**Entries locating text and items**
= = =

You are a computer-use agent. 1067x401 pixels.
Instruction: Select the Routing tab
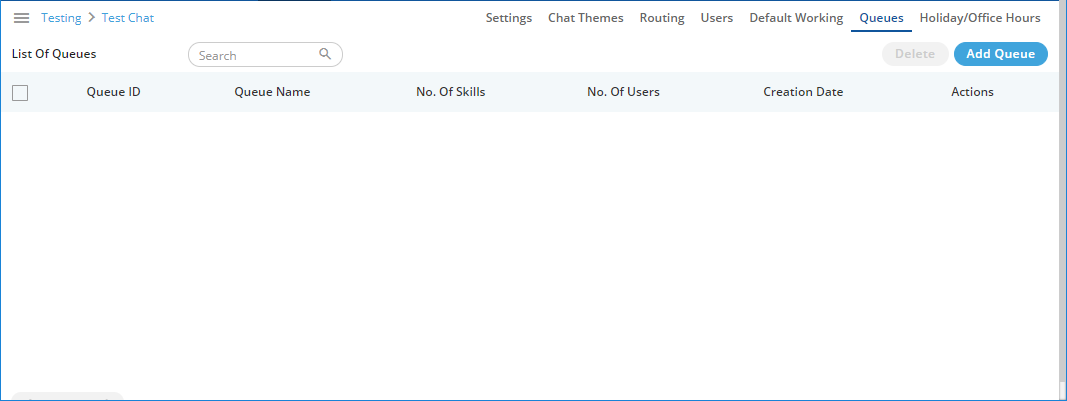(x=662, y=18)
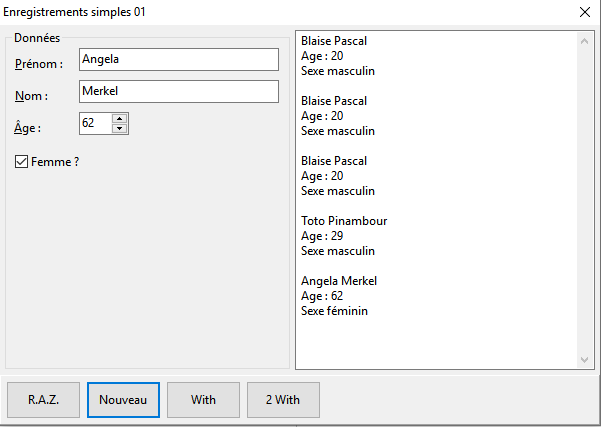This screenshot has width=601, height=427.
Task: Click the first Blaise Pascal line in the records
Action: click(334, 41)

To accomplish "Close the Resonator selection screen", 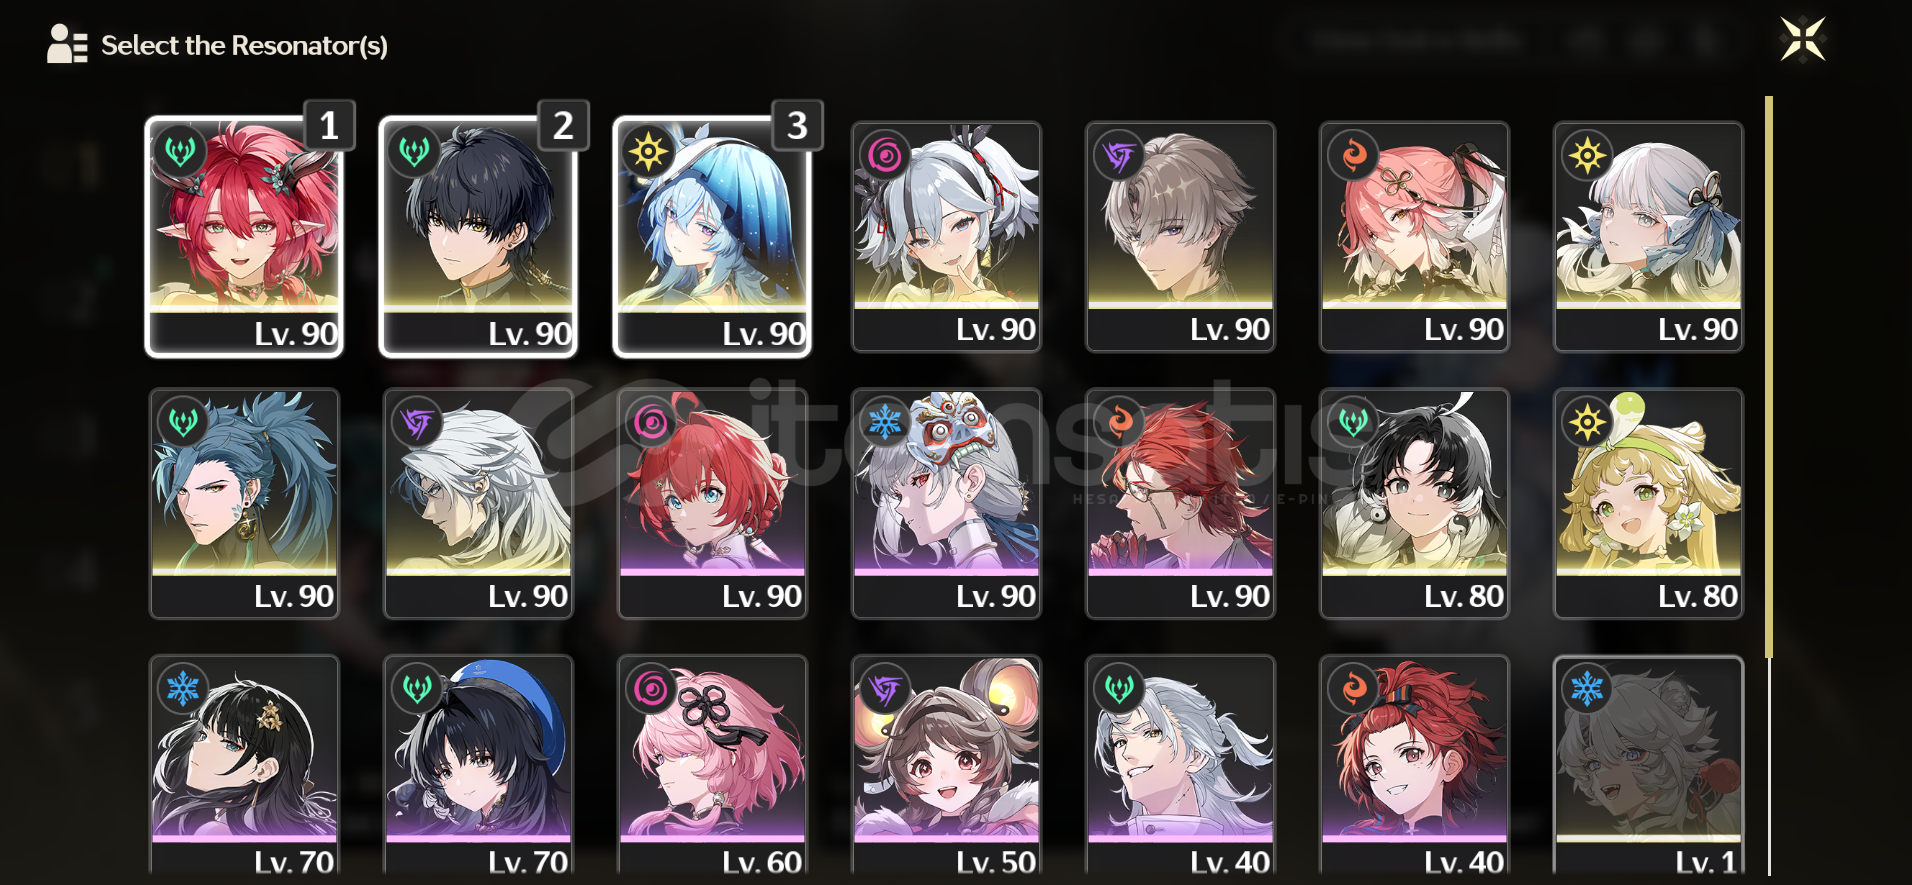I will click(1802, 40).
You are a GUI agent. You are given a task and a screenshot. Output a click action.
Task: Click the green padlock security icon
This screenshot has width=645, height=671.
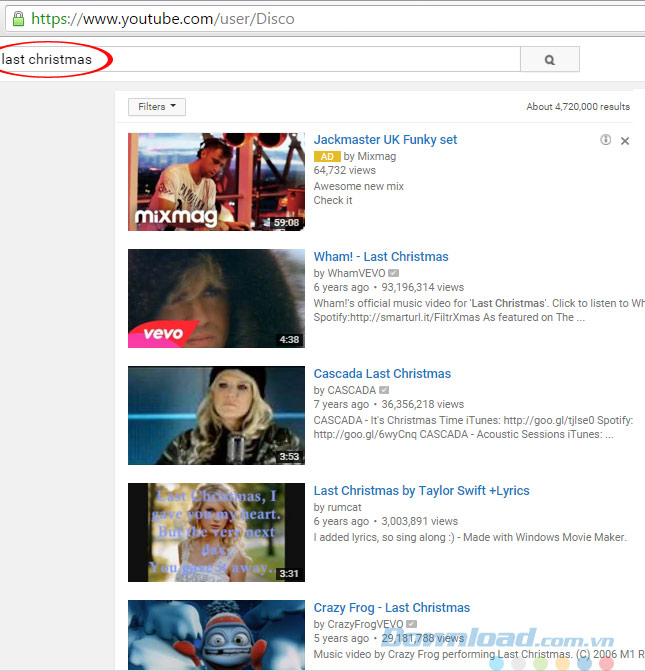[x=17, y=18]
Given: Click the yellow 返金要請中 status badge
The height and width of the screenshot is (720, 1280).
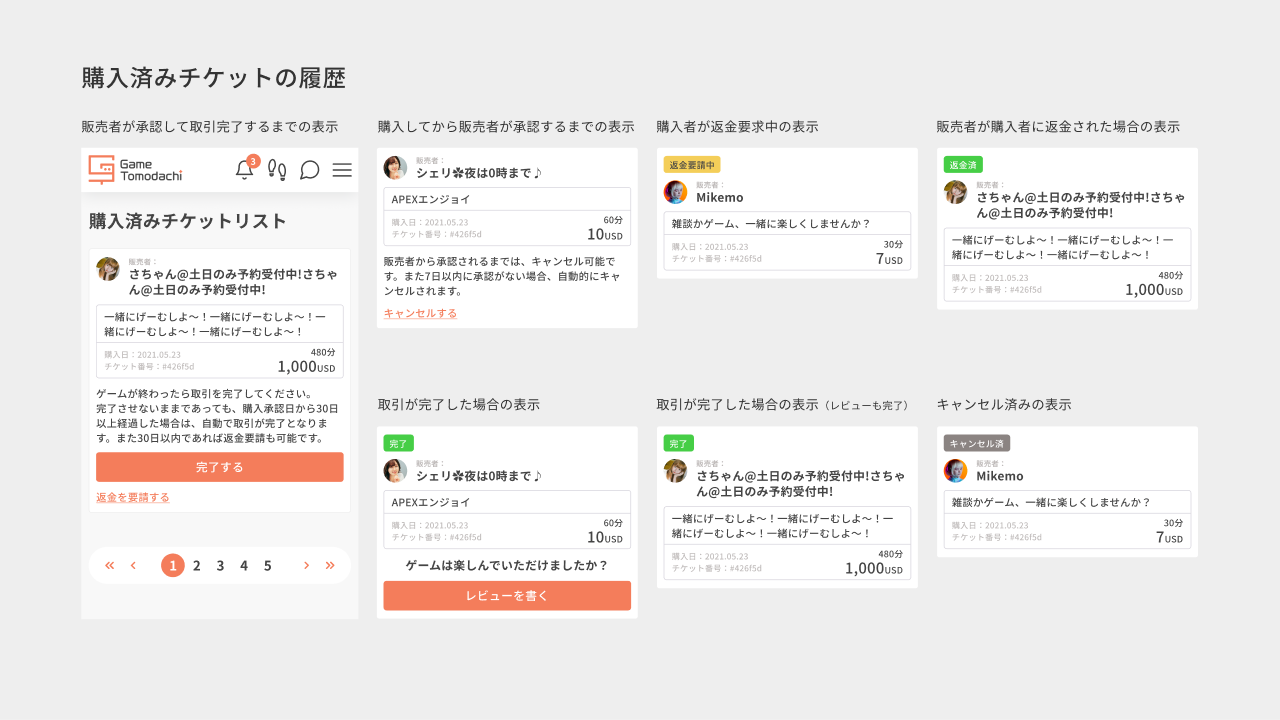Looking at the screenshot, I should pyautogui.click(x=692, y=165).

= = =

Copy the stretch from the start of the entries through the line containing "Action: click(334, 41)", switching "Routing" to "Settings" and leaving everything else unchanged. Omit the pictures from your copy.

**RESPONSE**
You are a computer-use agent. 1067x401 pixels.
Instruction: Select the Settings tab
(x=662, y=18)
This screenshot has width=601, height=427.
Task: Click the first Blaise Pascal line in the records
Action: click(334, 41)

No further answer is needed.